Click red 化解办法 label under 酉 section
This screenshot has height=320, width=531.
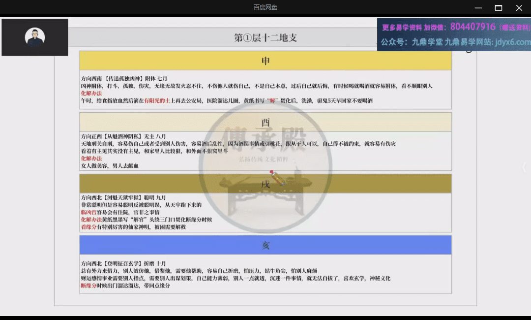click(91, 159)
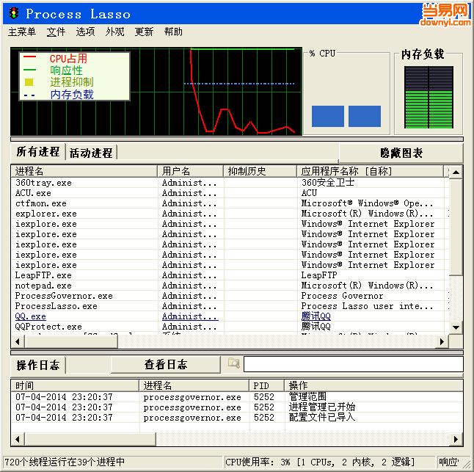Switch to the 活动进程 tab
This screenshot has width=474, height=472.
91,153
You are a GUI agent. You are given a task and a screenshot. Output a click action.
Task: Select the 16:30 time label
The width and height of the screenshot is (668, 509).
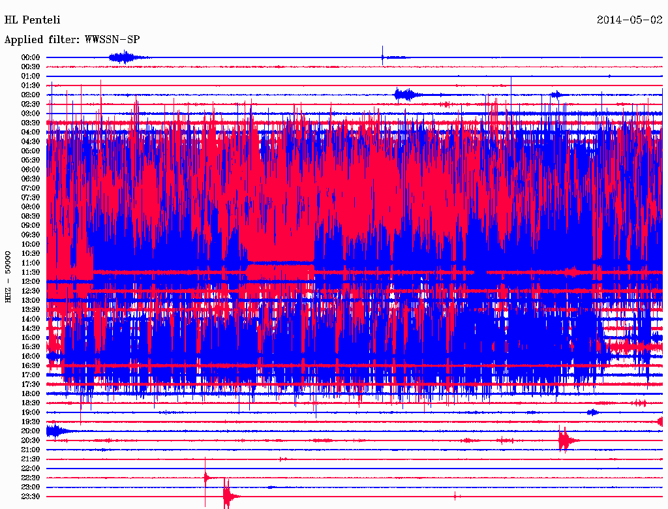coord(31,365)
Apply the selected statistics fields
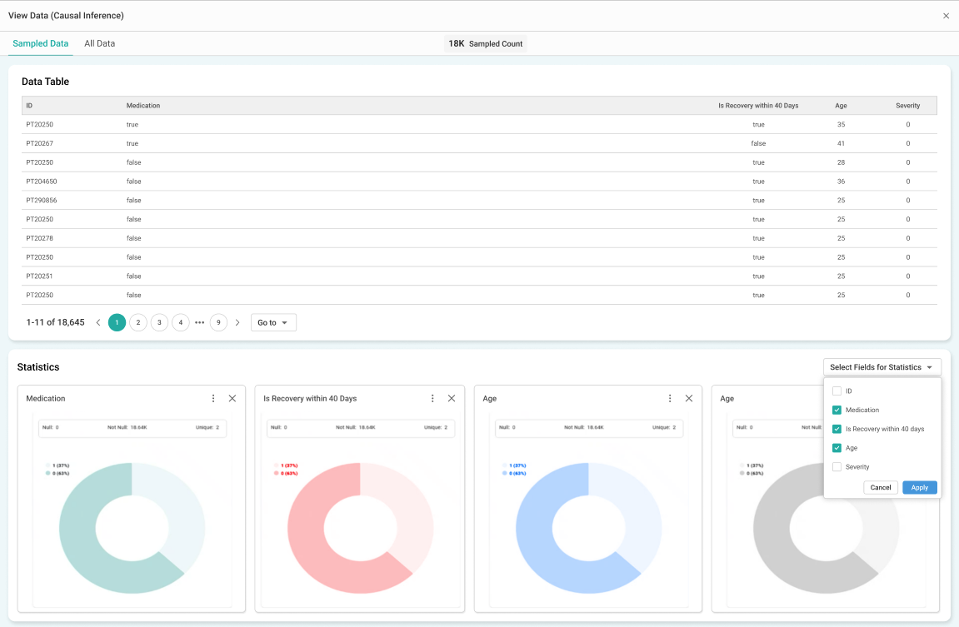Screen dimensions: 959x627 click(919, 488)
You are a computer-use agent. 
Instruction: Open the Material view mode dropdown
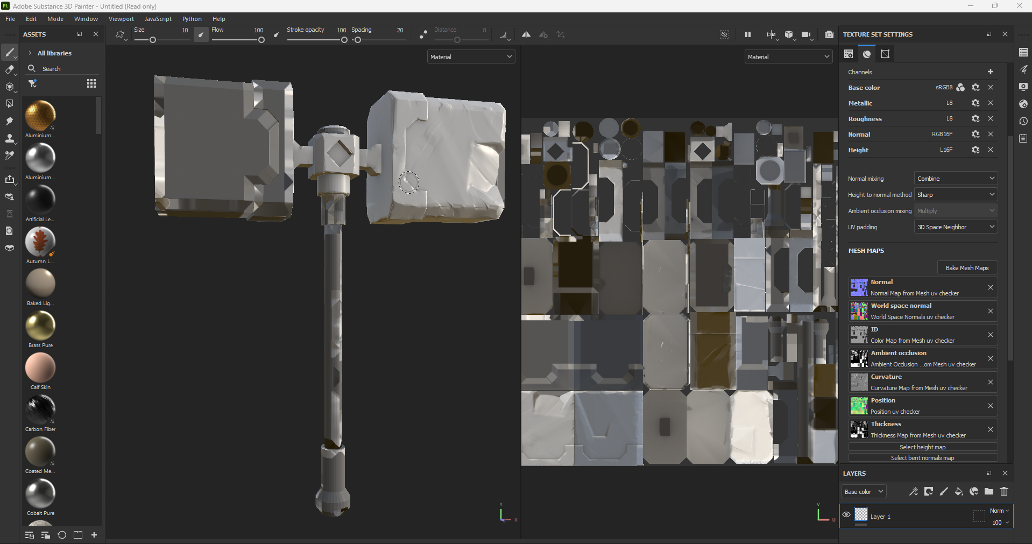471,56
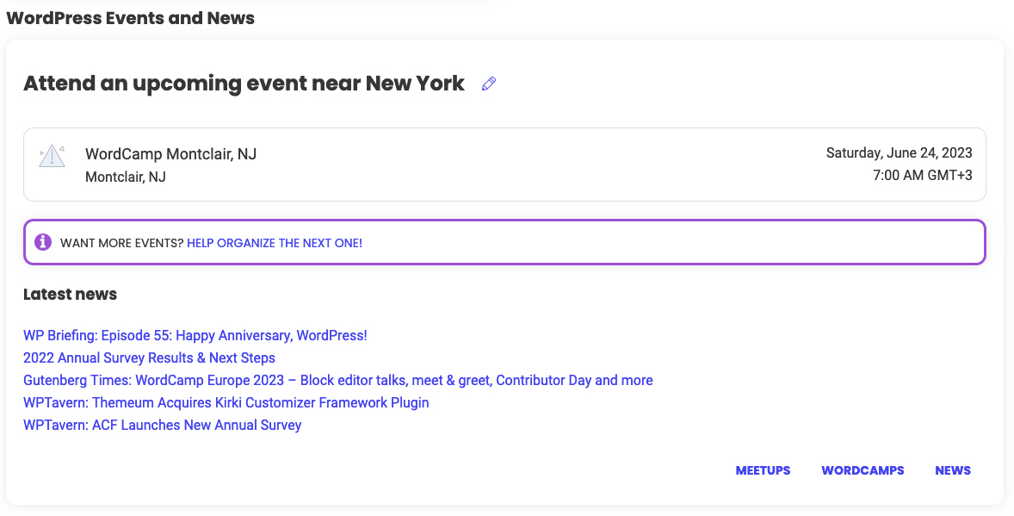Click the WordPress Events and News heading
This screenshot has height=516, width=1014.
[x=131, y=18]

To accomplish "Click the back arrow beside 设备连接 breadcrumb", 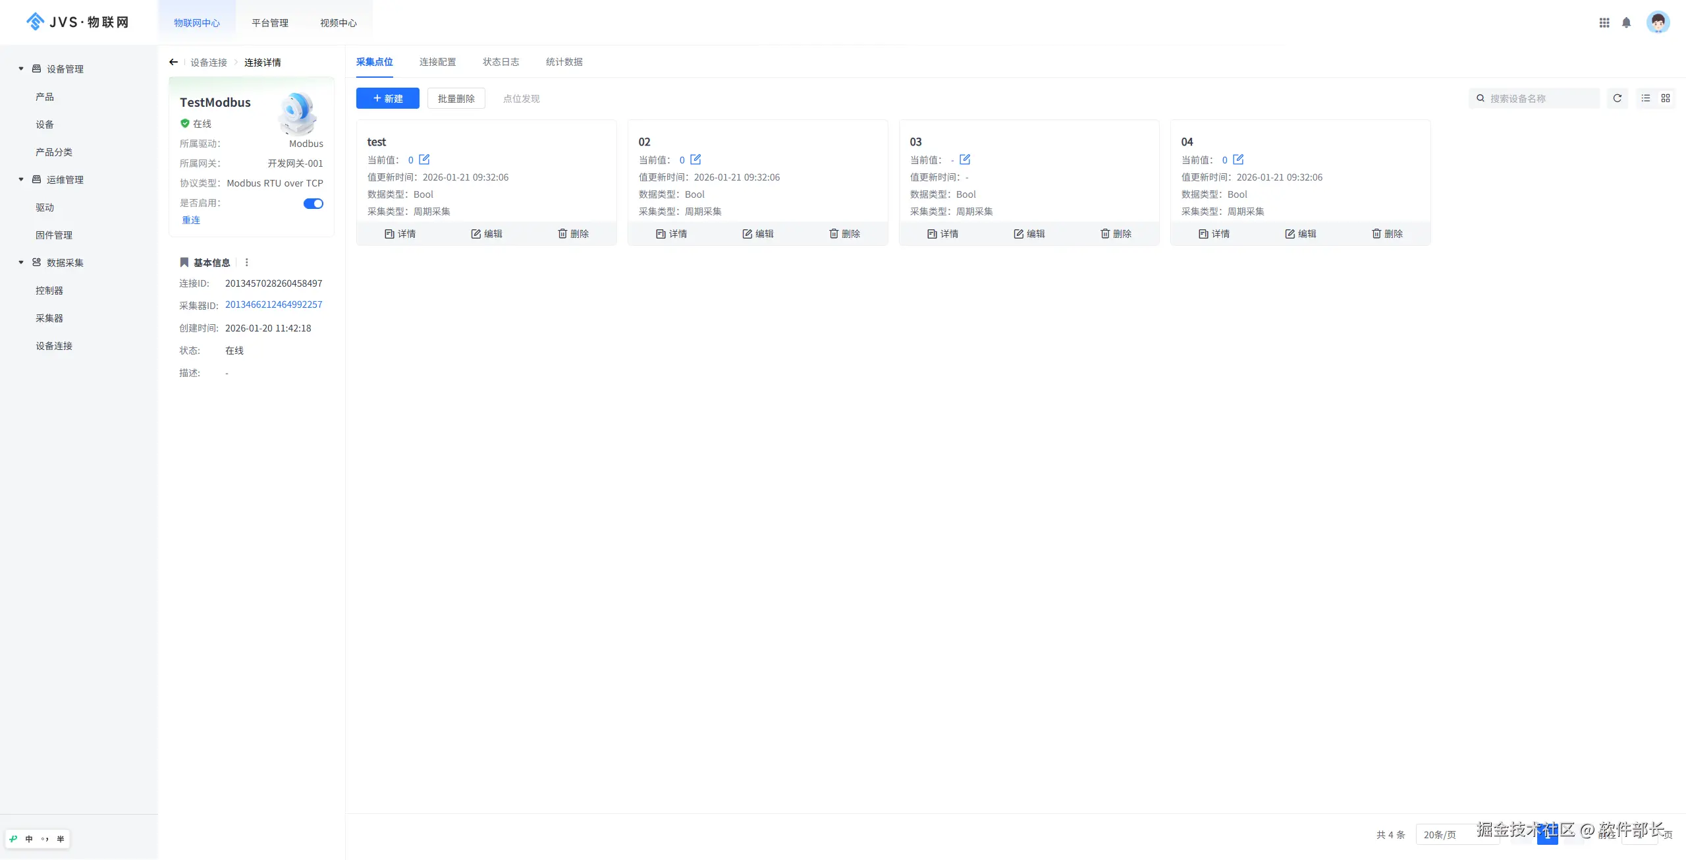I will (x=173, y=62).
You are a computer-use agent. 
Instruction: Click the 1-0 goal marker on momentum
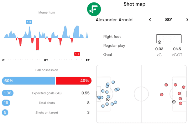tap(29, 22)
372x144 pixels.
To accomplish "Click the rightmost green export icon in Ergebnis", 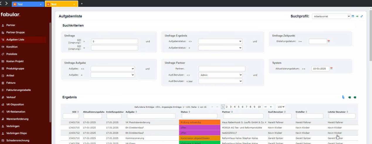I will [355, 97].
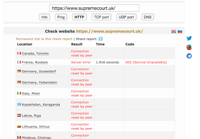The image size is (200, 139).
Task: Select the Info check tab
Action: [x=44, y=17]
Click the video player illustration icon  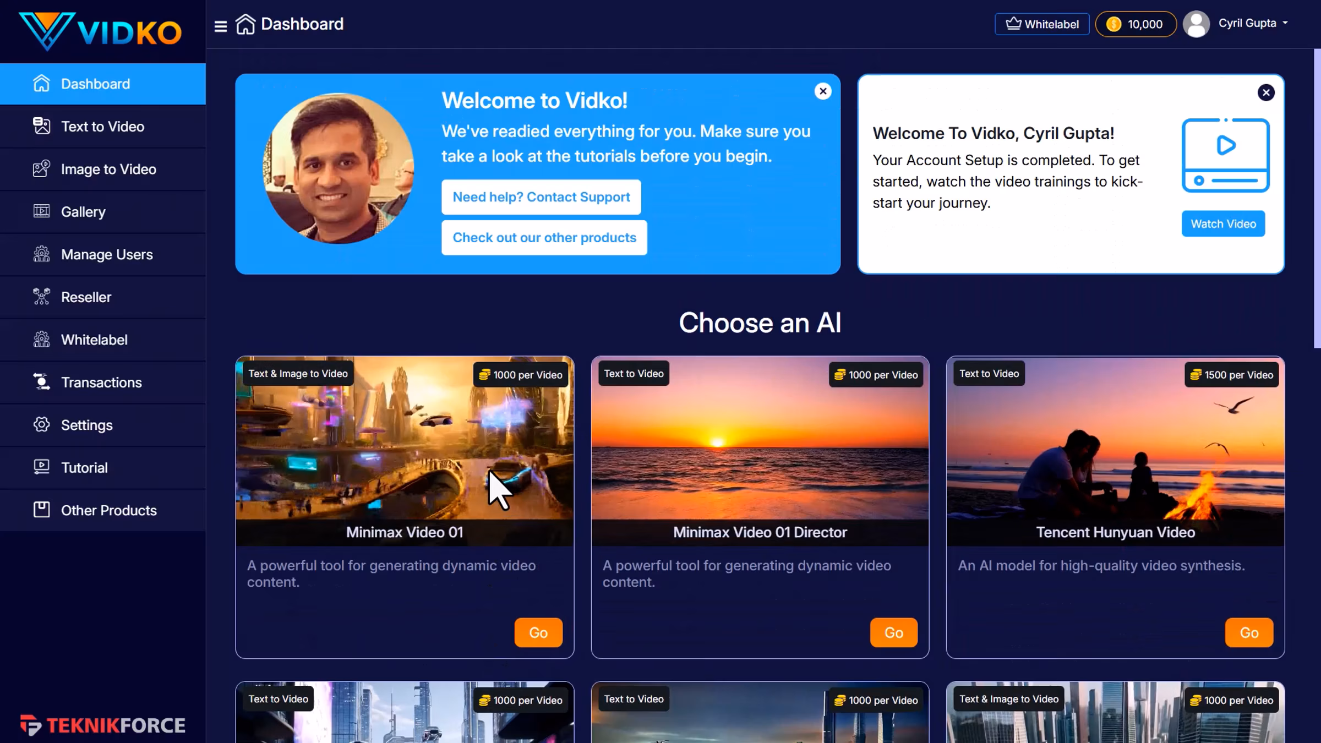(x=1225, y=155)
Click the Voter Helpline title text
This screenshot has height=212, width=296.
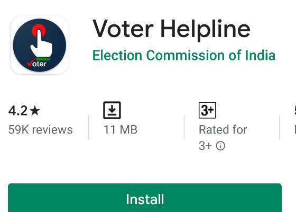(171, 30)
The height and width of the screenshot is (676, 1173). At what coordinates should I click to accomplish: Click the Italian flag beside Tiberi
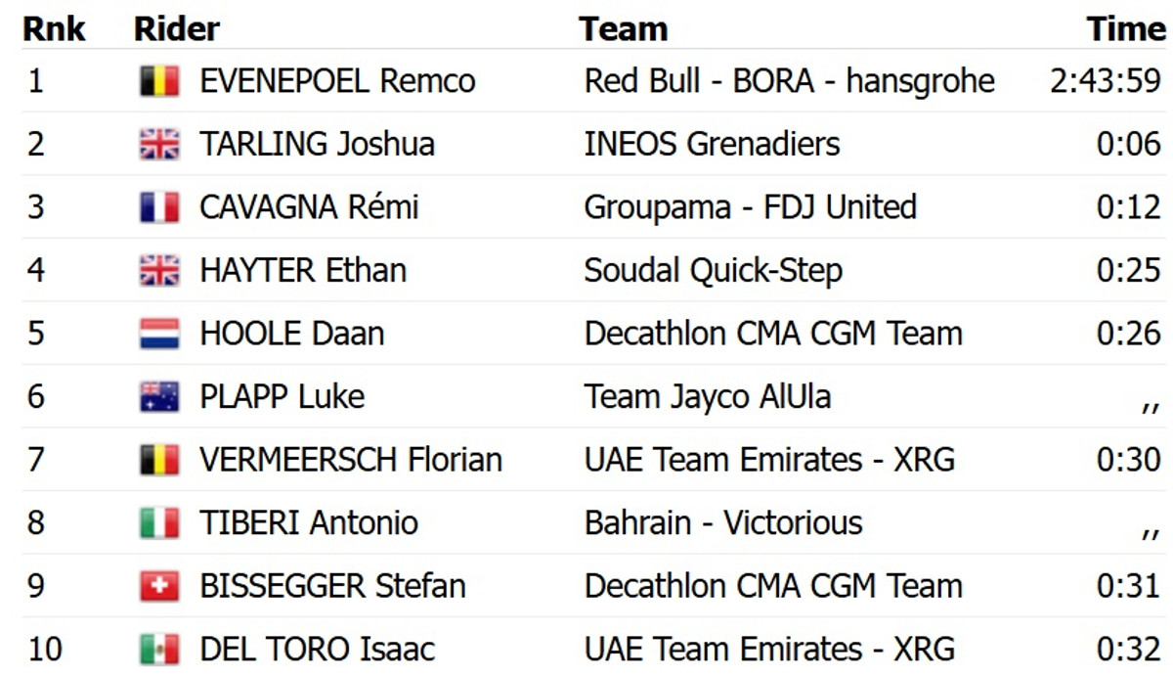(x=159, y=522)
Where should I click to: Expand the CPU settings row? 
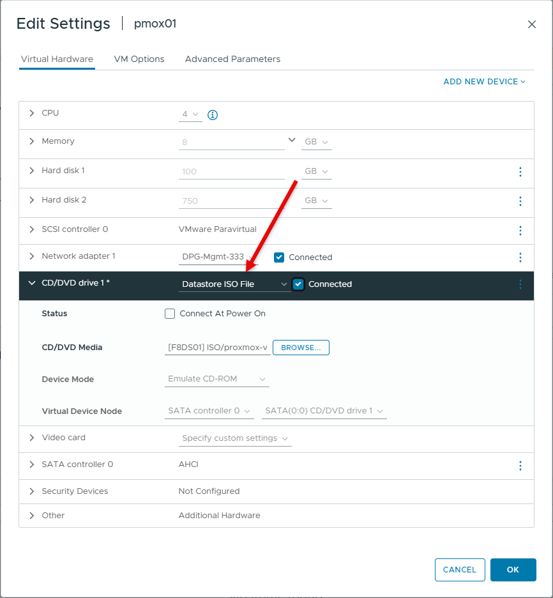(x=31, y=112)
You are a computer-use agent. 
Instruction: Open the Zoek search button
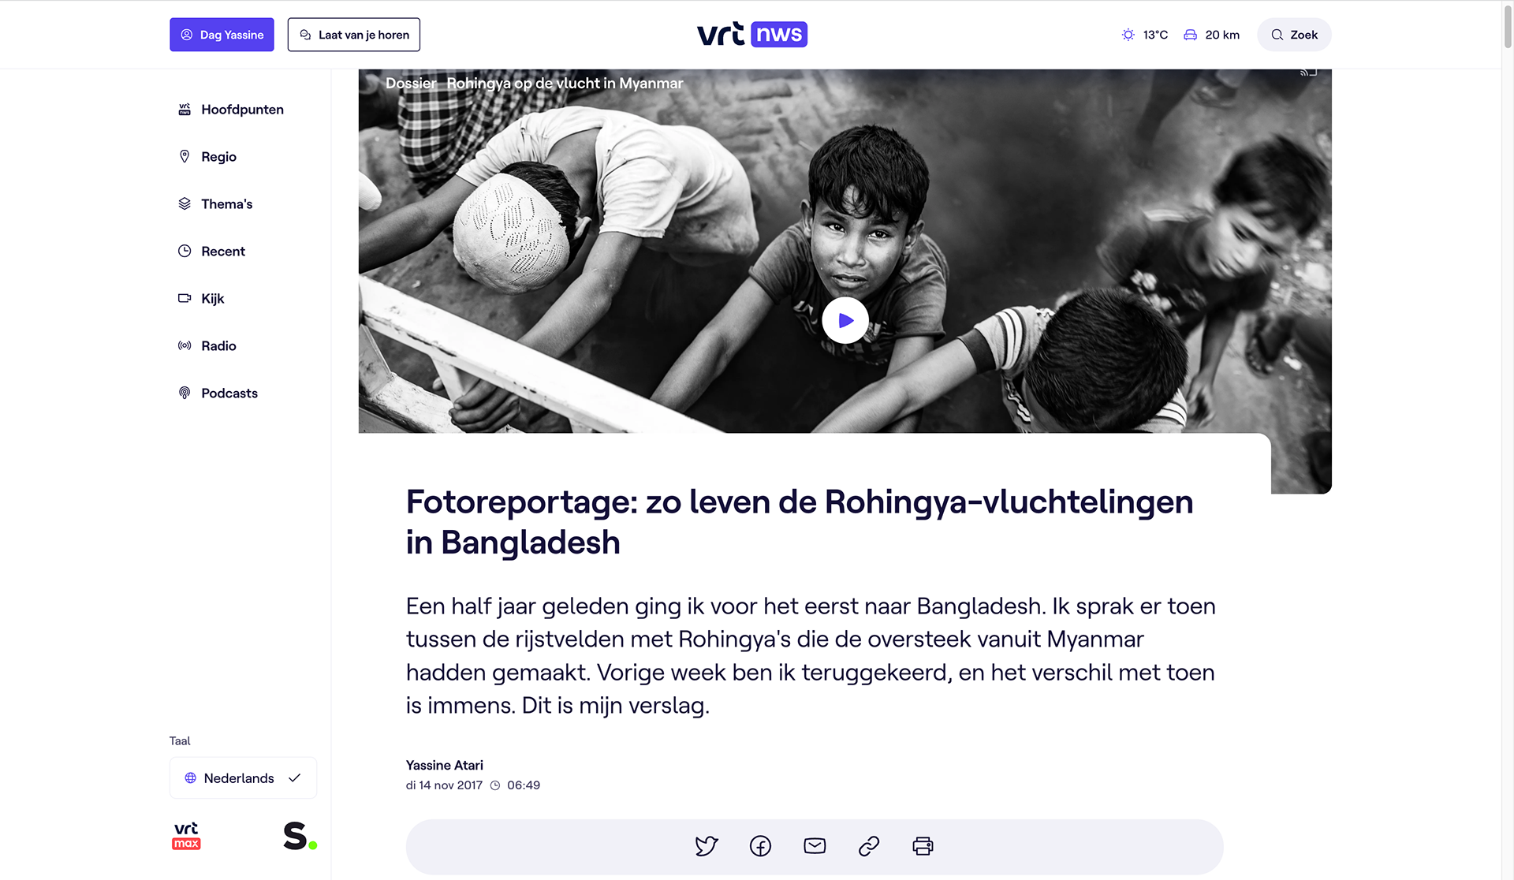coord(1294,35)
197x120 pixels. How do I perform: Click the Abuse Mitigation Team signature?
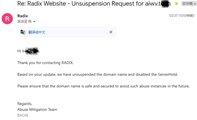point(37,109)
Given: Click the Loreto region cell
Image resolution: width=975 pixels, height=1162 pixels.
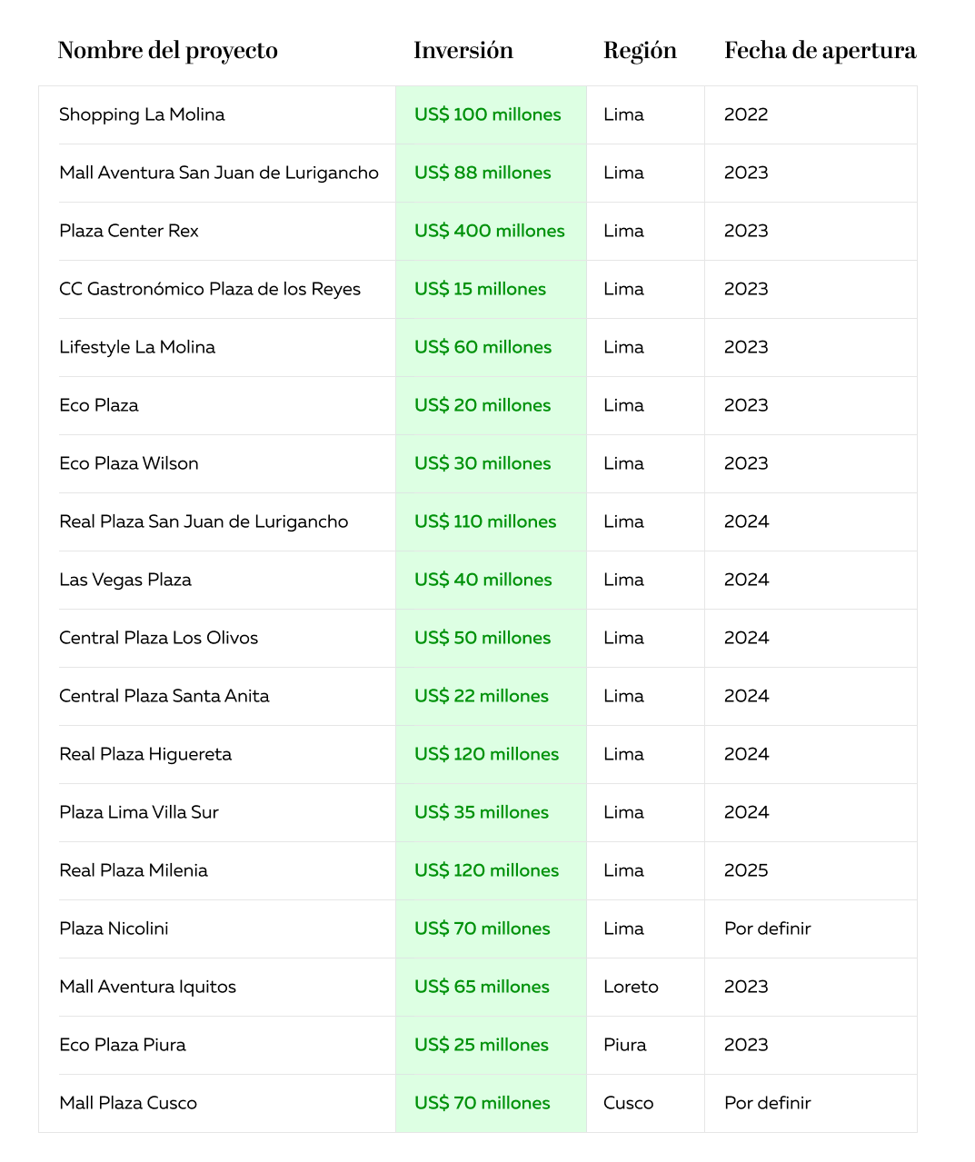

• • • • • • •

■ What is required
Copy out the entries above word for word, starting at the line that contains "Apply the selected statistics fields" and ending after the line that contains "[x=131, y=18]". Omit the pictures.

■ Exercise solution
Apply the selected statistics fields
Screen dimensions: 959x627 click(919, 488)
You are a computer-use agent. 
Instruction: Open the Material view mode dropdown
471,56
Click the WordPress Events and News heading
This screenshot has height=516, width=1014.
[x=131, y=18]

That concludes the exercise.